Entertainment

Rosie to rescue?

Oprah Winfrey, TV’s greatest hit-maker, is counting on Rosie O’Donnell to save her struggling cable network.

OWN — which launched New Year’s Day to un-Oprah-like ratings — has already burned through more than $150 million in start-up money without producing a single hit show.

“There is pressure,” says Debra Birnbaum, editor-in-chief of TV Guide magazine, “because clearly this is what OWN is putting all of its emphasis on for the new season.

“They have to figure out a way to get eyeballs to that network.”

Can the stand-up comic — who will broadcast from Oprah’s old Chicago studio beginning in early October — do for OWN what, say, “South Park” did for Comedy Central or “Queer Eye”for Bravo?

The irony of history’s most-successful talker looking to a former rival to save her network may be the biggest story of the upcoming fall season.

“One hit can certainly get a cable channel going,” says Robert Thompson, professor of TV and pop culture at Syracuse University. “They could certainly use their ‘Jon & Kate Plus 8.’ ”

OWN has signaled just how crucial the O’Donnell show is by giving it a lot of promotion on its air.

A one-minute trailer that started airing late last week shows O’Donnell joking: “I am the mother of four children and frankly they are teenagers and that is the reason I am going back to work.”

Oprah herself — who has started getting news out to her legion of fans in a well-read. weekly Facebook post — has been talking up Rosie, visiting her in Chicago, dining out in one of the city’s best-known restaurants. It would be impossible to miss Oprah’s endorsement of the new O’Donnell show.

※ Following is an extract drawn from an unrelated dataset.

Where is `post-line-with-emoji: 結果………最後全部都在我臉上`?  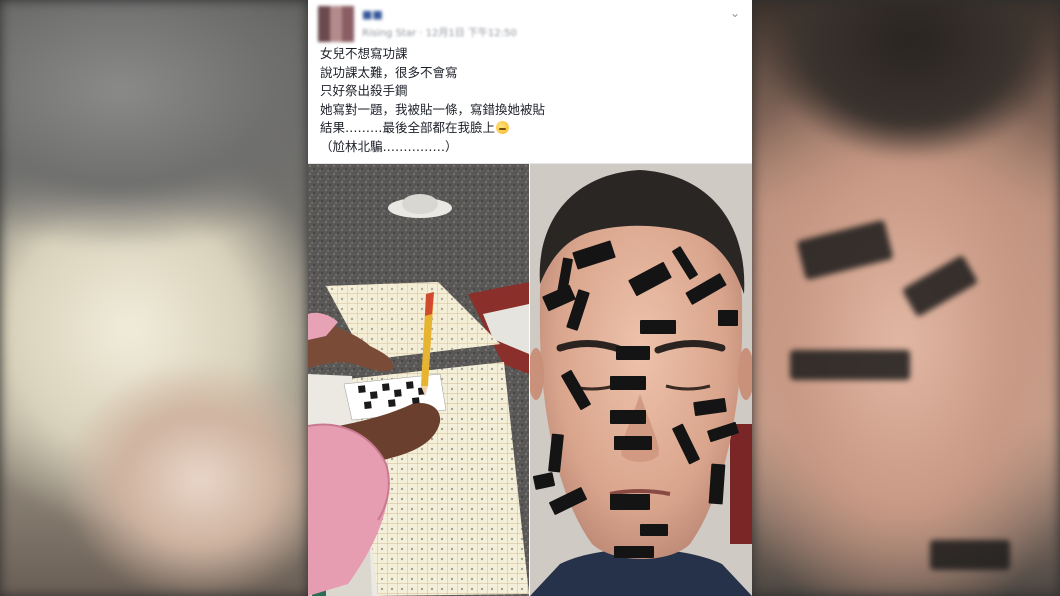
post-line-with-emoji: 結果………最後全部都在我臉上 is located at coordinates (530, 128).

She has even given Rosie her old studio and much of her former staff.

It would seem, in fact, that OWN has no bench, if Rosie does not succeed.

Earlier this year, OWN scrapped plans for a “Today”-like morning show produced by “Survivor” boss Mark Burnett. And it let actress Jenny McCarthy walk out on her deal this summer.

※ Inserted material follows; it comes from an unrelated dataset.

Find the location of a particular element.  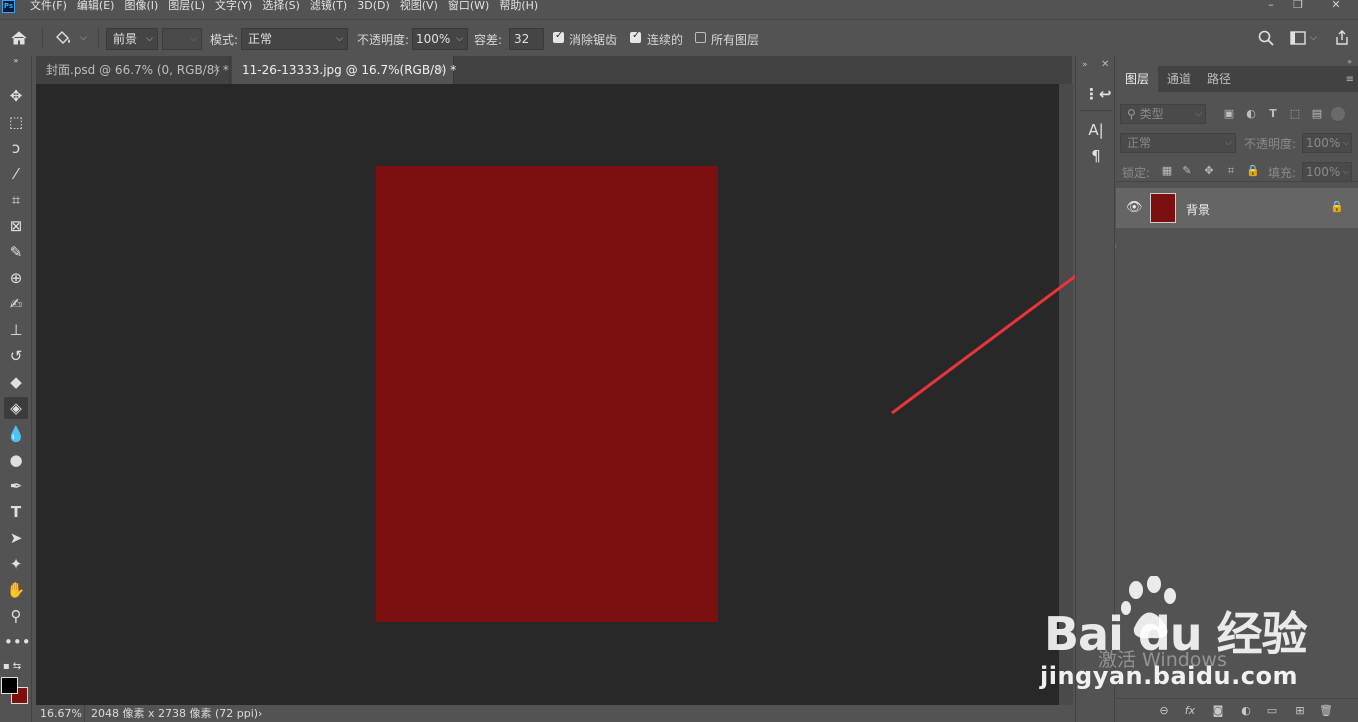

Rosie could be, on the other hand, a good bet.

As a TV exec who used to work for her says, “Say whatever you want about her, Rosie makes money for people.”

It has been more than a decade since Rosie has been billed as the “Queen of Nice.”

Her controversial year as co-host of “The View” included a nasty public feud with real estate mogul Donald Trump, a spat with Bill O’Reilly over the war in Iraq and an on-air screaming match with one of her own co-hosts.

“She started with such a bang, and everybody loved her,” Birnbaum notes. “What people remember now are some of the angrier moments.”

O’Donnell has said little about her new show — which will air weekdays at 7 p.m. But she has let on that it will be more “View” Rosie than “Nice” Rosie.

“When I was 33 I think the appeal of my program was there was an authentic, genuine appreciation of pop culture,” O’Donnell revealed during a press conference in July.

“I loved these people, like [Barbra] Streisand and Tom Cruise, the concept that I could meet them was really beyond my belief.”

“And now I’m 50 and both of those people have stayed in my house, right? So the enthusiasm that I had for celebrities is changed. I have evolved and grown, and the show is going to be reflective of that.”